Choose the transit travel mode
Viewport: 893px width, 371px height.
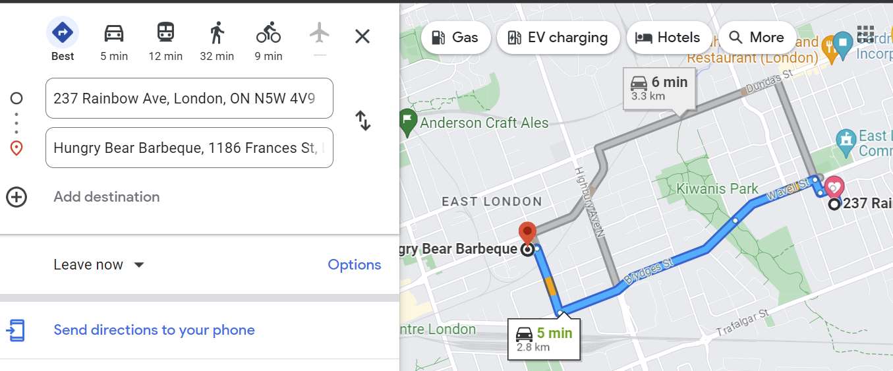pos(165,32)
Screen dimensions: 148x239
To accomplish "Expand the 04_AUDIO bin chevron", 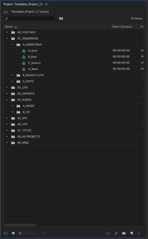I will (7, 100).
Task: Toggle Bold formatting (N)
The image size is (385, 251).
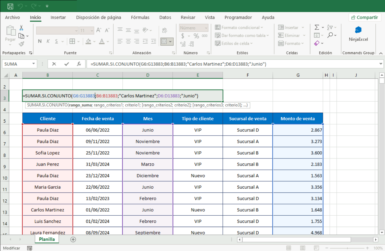Action: pos(40,41)
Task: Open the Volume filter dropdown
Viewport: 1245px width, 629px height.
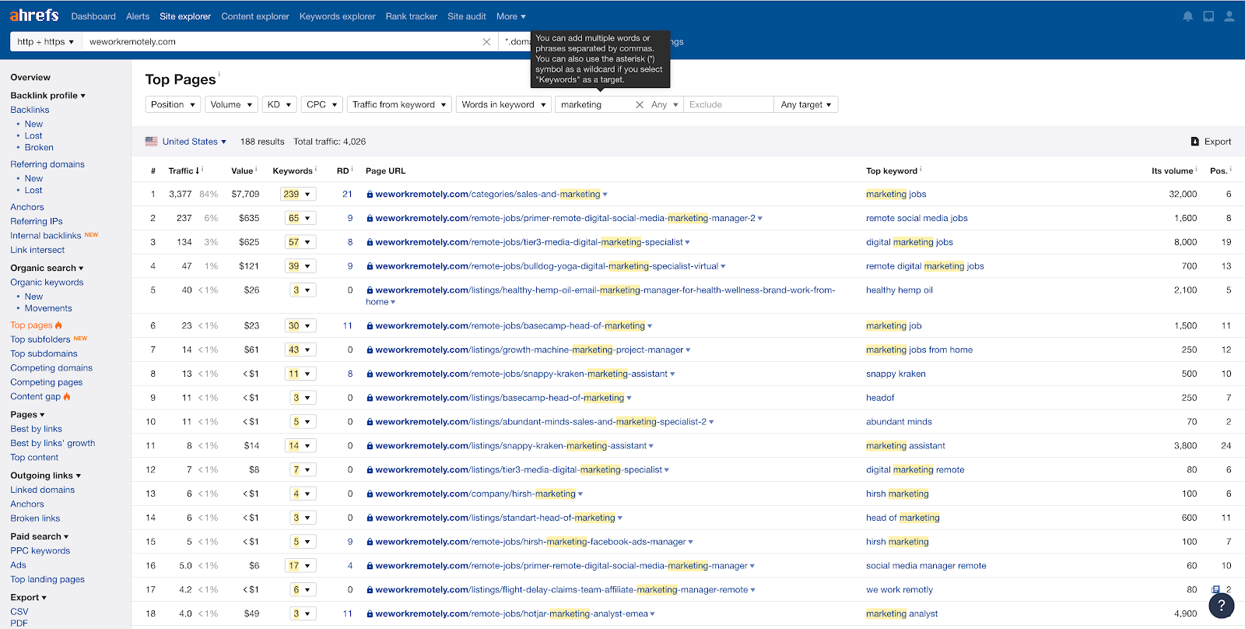Action: 232,105
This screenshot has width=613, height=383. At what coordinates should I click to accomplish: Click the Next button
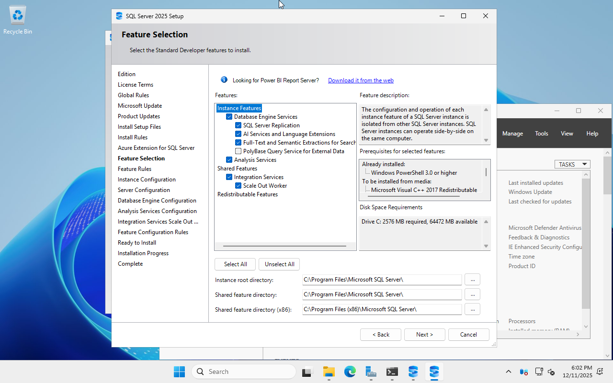424,335
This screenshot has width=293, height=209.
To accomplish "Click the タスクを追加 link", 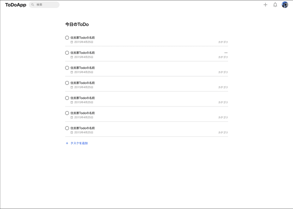I will (x=79, y=143).
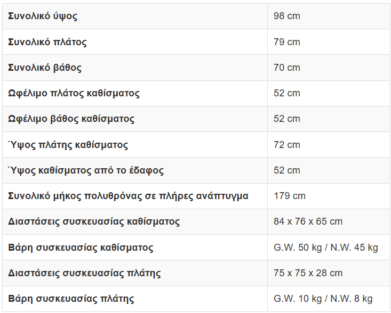This screenshot has height=313, width=391.
Task: Click the 'Συνολικό μήκος πολυθρόνας σε πλήρες ανάπτυγμα' label
Action: pos(128,196)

● ● ● ●

## JOB
Please state how many lines above contain the string "Task", matching case, and give only the number.

## WRITTEN ANSWER
3